Nick Mathewson: I could start by saying that “please raise your hands if you haven’t read the lecture article,” but it will not work because you are ashamed to admit that you haven’t read the article. Therefore, I will ask in another way: think about your date of birth. If the last digit of your date of birth is odd, or if you have not read the article, please raise your hand. Well, almost half the audience. I believe that most still read the article.
So, the means of communication that maintain our confidentiality allow us to communicate more honestly in order to gather better information about the world, because due to justified or unjustified social or other consequences, we are less relaxed in communication.
This leads us to Tor, which is an anonymous network. Together with my friends and colleagues, I have been working on this network for the last 10 years. We have a group of volunteers who have provided over 6,000 working servers and manage them to support Tor. First of all, they were our friends, whom I and Roger Dungledane knew from my studies at MIT.

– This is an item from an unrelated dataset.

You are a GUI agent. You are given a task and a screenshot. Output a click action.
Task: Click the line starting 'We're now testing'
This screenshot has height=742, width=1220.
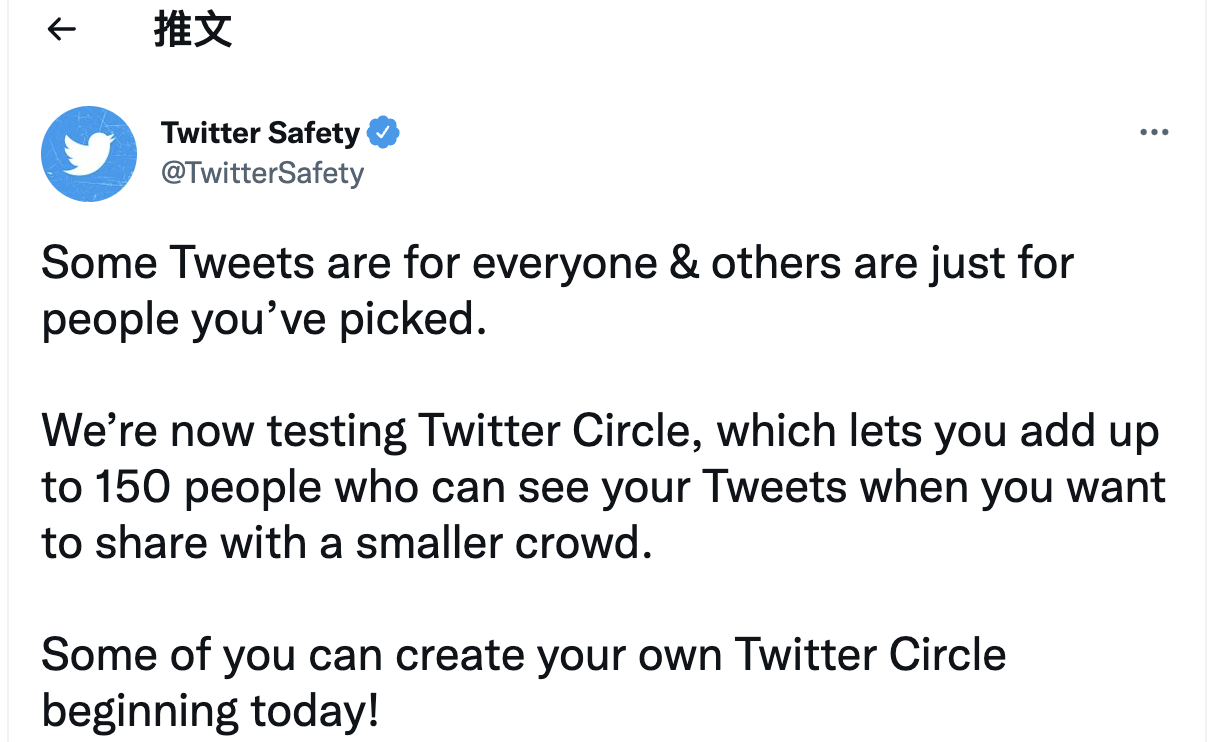[600, 432]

After that, we advertised our network, and more people started running servers. Tor is now managed by non-profit organizations, private individuals, some university teams, perhaps some of the people here, and, no doubt, some very dubious individuals. Today we have about 6,000 nodes that serve hundreds of thousands to hundreds of millions of users, depending on how you count. It is difficult to count all users because they are anonymous, so you must use statistical methods to evaluate. Our traffic is about terabytes per second.
Many people need anonymity for their usual work, and not everyone who needs anonymity thinks of it as anonymity. Some people say that they do not need anonymity, they freely identify themselves.
But there is a widespread understanding that confidentiality is necessary or useful. And when ordinary people use anonymity, they tend to do it because they want privacy in search results or privacy in conducting online research. They want to be able to engage in local politics without offending local politicians and so on. Researchers often use anonymization tools to avoid collecting preconceived data based on geolocation, because it may be useful to them to develop certain versions of some things.
Companies use anonymity technology to protect sensitive data. For example, if I can track all the movements of a group of employees of a large Internet company, just by watching how they visit their web server from different places around the world, or how different companies around the world visit, then I can find out much about who they work with. Companies prefer to keep such information secret. Companies also use anonymity technology to conduct research.
So, one major manufacturer of routers, I don’t know if it exists now, regularly sent completely different versions of the technical specifications of its products to the IP addresses associated with its competitors in order to complicate their reverse engineering. Competitors discovered this with the help of our network and said to this manufacturer: “Hey, wait a minute, we got a completely different specification when we went through Tor than the one we received directly from you!”
Law enforcement agencies also need anonymity technologies in order not to intimidate suspects with their observation. You do not want the IP address of the local police station displayed in the web logs of the suspect’s computer. As I have already said, ordinary people need anonymity to avoid harassment due to online activity when learning very sensitive things.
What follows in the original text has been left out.